● Available data:

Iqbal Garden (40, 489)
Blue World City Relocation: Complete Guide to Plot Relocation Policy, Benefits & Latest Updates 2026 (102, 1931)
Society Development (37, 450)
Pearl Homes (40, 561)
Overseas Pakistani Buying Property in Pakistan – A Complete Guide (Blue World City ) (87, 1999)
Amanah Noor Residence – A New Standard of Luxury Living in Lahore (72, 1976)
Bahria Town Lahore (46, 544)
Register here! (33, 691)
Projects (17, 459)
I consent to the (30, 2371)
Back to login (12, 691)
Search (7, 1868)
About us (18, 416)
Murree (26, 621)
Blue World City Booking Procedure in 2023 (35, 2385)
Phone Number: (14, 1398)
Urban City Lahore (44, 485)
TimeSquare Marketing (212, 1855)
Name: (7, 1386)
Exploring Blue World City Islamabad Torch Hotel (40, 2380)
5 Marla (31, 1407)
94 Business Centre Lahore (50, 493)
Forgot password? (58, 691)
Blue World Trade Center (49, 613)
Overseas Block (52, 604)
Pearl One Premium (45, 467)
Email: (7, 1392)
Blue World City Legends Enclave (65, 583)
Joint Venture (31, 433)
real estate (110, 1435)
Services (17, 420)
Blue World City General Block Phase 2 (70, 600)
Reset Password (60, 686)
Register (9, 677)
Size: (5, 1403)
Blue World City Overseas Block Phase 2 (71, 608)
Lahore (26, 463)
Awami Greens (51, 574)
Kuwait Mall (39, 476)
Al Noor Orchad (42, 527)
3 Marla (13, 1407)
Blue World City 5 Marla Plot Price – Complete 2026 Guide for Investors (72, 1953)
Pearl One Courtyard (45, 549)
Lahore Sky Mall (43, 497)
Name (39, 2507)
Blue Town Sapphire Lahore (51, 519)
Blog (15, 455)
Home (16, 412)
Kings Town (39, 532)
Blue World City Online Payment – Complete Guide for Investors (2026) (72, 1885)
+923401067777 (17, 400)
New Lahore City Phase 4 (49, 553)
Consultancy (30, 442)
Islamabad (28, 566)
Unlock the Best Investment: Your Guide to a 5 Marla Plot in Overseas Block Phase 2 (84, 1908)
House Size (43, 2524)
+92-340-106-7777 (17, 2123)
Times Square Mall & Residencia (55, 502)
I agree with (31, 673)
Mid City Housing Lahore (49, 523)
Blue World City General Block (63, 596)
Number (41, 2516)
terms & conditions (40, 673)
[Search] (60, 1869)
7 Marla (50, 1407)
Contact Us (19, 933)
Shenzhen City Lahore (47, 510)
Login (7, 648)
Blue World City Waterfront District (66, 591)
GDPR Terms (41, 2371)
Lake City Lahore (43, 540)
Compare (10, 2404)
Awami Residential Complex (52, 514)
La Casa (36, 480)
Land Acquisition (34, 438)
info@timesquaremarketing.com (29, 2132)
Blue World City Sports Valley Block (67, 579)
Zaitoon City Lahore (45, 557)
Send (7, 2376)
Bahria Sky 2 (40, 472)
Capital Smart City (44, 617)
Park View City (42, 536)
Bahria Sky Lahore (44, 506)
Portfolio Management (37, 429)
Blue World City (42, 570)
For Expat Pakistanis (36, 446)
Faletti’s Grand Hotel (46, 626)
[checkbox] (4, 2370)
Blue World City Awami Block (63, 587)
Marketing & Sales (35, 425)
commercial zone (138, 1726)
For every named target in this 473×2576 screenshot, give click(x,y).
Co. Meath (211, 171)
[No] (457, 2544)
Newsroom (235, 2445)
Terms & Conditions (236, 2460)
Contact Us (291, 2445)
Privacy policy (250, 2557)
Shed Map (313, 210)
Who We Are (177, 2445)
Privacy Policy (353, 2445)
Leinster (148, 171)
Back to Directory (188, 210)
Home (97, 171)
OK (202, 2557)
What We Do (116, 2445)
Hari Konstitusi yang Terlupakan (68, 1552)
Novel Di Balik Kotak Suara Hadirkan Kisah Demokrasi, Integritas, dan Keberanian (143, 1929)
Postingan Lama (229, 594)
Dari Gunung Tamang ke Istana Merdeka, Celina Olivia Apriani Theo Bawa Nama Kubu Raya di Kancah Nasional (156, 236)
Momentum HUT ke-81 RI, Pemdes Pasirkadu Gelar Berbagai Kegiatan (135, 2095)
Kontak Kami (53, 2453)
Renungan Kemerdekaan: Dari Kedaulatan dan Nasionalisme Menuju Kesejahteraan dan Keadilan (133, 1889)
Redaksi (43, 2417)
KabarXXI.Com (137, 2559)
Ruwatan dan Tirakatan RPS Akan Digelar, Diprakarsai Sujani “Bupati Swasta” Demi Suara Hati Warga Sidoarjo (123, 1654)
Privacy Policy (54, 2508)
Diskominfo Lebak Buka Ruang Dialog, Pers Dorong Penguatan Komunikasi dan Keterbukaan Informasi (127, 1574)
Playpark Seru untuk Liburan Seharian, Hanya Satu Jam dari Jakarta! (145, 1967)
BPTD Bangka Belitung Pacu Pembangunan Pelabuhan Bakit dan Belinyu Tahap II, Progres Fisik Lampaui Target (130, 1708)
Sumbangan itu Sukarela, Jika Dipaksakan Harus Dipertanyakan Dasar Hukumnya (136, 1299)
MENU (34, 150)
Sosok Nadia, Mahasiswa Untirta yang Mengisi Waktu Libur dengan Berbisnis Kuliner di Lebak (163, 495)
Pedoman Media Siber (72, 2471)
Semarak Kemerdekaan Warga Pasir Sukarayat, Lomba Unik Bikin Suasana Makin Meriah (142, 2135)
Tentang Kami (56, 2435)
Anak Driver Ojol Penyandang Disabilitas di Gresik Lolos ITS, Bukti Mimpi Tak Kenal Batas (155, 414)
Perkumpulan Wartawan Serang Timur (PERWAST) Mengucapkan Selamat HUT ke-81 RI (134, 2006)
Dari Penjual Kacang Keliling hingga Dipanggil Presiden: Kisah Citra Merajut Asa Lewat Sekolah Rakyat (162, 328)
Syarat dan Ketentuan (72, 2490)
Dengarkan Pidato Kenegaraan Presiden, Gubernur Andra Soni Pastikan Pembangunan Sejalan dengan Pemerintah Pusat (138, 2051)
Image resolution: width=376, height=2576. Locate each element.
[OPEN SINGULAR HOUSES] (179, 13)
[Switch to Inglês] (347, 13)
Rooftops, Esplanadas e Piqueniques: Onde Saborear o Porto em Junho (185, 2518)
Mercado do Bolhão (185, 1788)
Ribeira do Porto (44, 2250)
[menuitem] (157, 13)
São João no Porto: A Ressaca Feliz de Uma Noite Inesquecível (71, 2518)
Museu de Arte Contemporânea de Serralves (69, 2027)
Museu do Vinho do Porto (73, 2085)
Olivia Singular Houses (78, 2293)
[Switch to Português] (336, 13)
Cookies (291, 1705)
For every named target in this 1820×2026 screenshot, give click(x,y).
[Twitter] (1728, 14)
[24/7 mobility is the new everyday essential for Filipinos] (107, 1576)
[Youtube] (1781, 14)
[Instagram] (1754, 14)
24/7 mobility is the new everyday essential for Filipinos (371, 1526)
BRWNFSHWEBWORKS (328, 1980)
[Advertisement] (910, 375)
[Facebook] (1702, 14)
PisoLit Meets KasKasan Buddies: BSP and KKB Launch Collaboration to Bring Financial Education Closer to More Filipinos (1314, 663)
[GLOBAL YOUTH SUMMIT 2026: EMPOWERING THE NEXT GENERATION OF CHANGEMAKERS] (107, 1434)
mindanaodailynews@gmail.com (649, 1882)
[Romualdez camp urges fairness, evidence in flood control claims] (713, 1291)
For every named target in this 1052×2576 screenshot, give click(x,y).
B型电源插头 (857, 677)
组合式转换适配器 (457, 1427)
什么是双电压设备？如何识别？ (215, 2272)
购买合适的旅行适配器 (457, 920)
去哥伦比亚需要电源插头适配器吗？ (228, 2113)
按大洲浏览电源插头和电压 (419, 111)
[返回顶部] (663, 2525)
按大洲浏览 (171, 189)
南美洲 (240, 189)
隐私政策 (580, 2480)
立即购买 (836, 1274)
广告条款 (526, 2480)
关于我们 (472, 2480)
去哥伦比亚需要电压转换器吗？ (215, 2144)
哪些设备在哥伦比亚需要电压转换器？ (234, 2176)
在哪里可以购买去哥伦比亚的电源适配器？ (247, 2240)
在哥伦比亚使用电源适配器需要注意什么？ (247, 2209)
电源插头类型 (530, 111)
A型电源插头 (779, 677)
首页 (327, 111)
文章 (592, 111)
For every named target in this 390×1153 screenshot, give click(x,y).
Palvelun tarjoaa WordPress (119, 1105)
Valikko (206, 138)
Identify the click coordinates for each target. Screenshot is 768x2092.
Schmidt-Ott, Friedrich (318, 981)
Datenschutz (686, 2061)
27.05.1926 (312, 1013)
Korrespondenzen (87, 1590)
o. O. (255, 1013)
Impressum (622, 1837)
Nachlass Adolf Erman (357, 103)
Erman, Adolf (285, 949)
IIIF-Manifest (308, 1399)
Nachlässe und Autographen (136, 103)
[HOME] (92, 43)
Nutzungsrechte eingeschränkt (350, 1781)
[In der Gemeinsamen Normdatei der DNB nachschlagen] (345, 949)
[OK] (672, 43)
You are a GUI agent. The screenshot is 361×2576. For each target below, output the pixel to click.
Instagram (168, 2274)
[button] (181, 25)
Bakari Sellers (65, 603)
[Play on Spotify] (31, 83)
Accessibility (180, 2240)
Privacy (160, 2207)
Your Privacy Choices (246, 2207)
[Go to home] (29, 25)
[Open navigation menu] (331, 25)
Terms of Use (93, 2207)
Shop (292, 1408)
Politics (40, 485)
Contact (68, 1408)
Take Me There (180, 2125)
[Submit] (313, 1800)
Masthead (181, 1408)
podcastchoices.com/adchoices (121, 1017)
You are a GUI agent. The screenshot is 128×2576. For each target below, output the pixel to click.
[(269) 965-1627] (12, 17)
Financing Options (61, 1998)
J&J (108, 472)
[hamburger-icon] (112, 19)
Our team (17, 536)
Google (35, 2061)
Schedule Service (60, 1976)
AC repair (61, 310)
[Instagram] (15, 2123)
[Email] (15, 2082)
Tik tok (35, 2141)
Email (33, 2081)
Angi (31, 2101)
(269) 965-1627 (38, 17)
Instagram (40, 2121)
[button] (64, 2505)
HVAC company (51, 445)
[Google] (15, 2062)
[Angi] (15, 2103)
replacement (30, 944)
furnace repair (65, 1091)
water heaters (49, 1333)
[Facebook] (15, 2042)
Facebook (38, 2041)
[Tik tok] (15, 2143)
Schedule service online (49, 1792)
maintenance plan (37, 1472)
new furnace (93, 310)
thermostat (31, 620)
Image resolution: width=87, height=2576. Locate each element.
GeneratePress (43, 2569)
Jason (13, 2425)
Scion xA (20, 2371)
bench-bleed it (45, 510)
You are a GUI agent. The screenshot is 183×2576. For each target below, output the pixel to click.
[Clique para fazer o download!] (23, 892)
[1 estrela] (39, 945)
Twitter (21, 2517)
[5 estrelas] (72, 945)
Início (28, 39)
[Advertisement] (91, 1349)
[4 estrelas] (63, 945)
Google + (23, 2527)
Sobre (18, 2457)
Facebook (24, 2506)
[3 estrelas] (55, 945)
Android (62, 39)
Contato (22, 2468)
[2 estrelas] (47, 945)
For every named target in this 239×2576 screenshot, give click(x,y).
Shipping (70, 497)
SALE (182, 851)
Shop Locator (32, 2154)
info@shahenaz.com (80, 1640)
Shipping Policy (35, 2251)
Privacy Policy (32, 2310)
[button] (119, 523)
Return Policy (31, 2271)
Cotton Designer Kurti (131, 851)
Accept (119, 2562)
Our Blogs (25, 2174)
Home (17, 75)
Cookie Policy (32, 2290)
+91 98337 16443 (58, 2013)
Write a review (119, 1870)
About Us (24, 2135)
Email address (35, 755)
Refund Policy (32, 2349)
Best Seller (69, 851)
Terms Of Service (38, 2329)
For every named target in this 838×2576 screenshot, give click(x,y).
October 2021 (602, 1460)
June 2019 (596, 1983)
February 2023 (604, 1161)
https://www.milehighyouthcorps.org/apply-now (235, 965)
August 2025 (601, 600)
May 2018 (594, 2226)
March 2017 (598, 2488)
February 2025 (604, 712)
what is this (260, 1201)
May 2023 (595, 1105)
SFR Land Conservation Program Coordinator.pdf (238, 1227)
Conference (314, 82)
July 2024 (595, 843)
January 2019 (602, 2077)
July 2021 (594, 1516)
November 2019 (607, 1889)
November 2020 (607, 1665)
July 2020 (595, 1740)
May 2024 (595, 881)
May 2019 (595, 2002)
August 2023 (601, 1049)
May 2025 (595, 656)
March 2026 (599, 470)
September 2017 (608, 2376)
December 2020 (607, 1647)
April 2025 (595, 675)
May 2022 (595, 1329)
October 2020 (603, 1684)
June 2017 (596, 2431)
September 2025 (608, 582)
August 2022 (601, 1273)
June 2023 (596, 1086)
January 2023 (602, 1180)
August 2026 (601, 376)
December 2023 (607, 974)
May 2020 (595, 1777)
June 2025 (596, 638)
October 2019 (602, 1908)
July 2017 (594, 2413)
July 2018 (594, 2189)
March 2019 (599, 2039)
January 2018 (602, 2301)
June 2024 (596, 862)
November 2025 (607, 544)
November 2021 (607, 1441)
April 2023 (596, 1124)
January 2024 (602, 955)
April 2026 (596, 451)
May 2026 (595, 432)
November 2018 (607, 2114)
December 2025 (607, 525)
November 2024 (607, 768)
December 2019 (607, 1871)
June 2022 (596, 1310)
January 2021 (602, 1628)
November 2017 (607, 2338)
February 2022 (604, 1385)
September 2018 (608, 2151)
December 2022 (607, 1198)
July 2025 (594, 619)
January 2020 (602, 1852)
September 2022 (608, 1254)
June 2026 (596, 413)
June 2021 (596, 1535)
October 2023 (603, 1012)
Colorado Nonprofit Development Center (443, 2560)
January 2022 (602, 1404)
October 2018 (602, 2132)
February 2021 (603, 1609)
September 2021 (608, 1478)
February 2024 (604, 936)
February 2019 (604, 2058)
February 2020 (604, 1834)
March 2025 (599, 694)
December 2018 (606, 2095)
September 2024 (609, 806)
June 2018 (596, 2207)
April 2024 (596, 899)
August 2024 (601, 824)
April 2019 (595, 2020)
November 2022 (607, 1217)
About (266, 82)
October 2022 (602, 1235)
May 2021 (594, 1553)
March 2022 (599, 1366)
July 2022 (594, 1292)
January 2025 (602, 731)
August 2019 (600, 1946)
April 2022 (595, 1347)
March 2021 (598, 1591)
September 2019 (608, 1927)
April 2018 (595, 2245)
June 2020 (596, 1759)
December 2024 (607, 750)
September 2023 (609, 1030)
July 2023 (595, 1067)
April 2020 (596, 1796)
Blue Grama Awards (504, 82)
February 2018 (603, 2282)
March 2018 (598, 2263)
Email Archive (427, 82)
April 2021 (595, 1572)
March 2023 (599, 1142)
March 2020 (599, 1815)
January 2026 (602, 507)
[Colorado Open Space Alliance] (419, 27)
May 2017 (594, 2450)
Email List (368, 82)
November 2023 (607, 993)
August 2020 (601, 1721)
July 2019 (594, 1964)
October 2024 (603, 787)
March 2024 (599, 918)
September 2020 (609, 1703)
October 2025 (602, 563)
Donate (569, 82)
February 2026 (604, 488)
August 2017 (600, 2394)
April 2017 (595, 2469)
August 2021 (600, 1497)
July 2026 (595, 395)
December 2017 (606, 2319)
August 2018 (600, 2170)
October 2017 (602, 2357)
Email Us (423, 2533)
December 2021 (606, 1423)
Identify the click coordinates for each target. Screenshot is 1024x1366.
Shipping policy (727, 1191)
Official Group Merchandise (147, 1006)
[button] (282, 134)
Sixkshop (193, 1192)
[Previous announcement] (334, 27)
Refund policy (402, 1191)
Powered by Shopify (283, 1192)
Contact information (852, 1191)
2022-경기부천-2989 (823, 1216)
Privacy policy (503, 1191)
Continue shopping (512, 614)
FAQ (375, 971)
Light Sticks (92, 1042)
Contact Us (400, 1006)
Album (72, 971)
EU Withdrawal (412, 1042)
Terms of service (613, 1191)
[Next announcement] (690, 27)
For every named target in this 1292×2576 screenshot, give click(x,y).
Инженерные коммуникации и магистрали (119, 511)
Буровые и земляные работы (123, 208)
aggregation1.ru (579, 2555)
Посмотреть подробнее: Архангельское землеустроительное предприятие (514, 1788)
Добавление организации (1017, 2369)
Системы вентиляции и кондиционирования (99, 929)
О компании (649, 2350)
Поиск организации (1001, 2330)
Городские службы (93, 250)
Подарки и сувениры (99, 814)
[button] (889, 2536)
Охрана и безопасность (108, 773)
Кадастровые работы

● Task item:
Would you copy, unchanged, the stretch of the records above that begins at the line containing "Refund policy (402, 1191)" and ends at the line containing "[Next announcement] (690, 27)", and only that?

● Exercise result:
Refund policy (402, 1191)
Powered by Shopify (283, 1192)
Contact information (852, 1191)
2022-경기부천-2989 (823, 1216)
Privacy policy (503, 1191)
Continue shopping (512, 614)
FAQ (375, 971)
Light Sticks (92, 1042)
Contact Us (400, 1006)
Album (72, 971)
EU Withdrawal (412, 1042)
Terms of service (613, 1191)
[Next announcement] (690, 27)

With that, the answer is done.